By David Ringstrom
Big 4 accounting firm Deloitte started the new year by purchasing Seattle-based Ubermind. The 200-person firm develops mobile apps, e-commerce, and content management solutions for such companies as Apple, Target, Alaska Airlines, TruTV, Amtrak, and REI. The acquisition is designed to complement the range of services that the 180,000 person global services firm provides its clients. Janet Foutty, national managing director of technology at Deloitte told AccountingWEB, "From the boardroom to the living room, and everywhere in between, the next-generation enterprise is upon us. Fusing the art and science of emerging technologies is revolutionizing our clients' businesses - as well as our own. The acquisition combines the creative and technical strengths of both organizations to bring depth and scale to digital strategy, design, engineering, and integration for the marketplace."
Foutty further notes, "With this acquisition, we are now able to offer our clients industry-focused mobile apps, designed from the ground up for enterprise integration and market deployment, to help them address virtually any digital technology challenge in their business - now and toward the future. This transaction amplifies Deloitte's full lifecycle professional services relating to strategy, creative, mobile, web, eCommerce, content, and enterprise mobile enablement to help clients gain business advantage."

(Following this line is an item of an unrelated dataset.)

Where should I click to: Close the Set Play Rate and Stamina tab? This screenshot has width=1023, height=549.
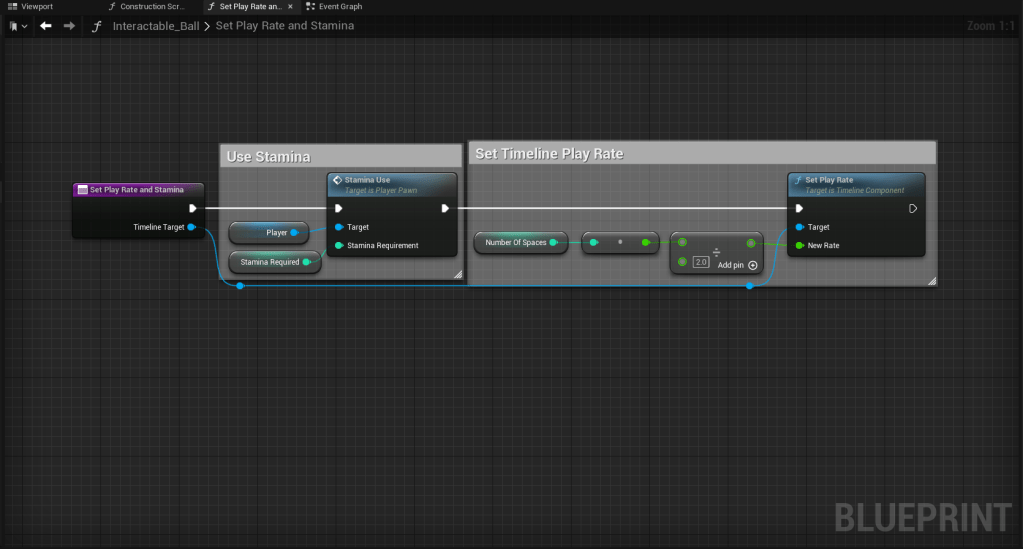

The acquisition price hasn't been disclosed publicly, but Seattle-based GeekWire estimates that Deloitte paid in the range of $40 to $50 million for Ubermind. Mobile apps are often described as "disruptive" as they often enable previously unattainable commerce and lifestyle actions. Ubermind's previous projects range from serious to whimsical: the firm won plaudits for the iPad, iPhone, and Android apps it developed for Target, but is also known for the iLightr app that simulates a perennial concert experience. Deloitte isn't the only behemoth moving into mobile development.
Just days ago Walmart acquired Portland-based mobile app firm Small Society. This tiny firm has developed mobile apps for Starbucks, Whole Foods, Amazon, Zipcar, and the Democratic National Committee. Walmart appears to be focused on improving its own online presence. According to a press release from Walmart Labs, "We're here to serve people with busy lives and much bigger concerns than the coolness of our apps. If we provide them a way to save time, save money, and get done with their shopping so they can enjoy their loved ones, we've achieved success."
This nascent acquisition trend may accelerate in 2012 as smart phones and tablet computers continue their race toward ubiquity. For example, it's doubtful that Walmart will have Small Society develop any more mobile apps for Amazon, so another press release may be in the offing soon.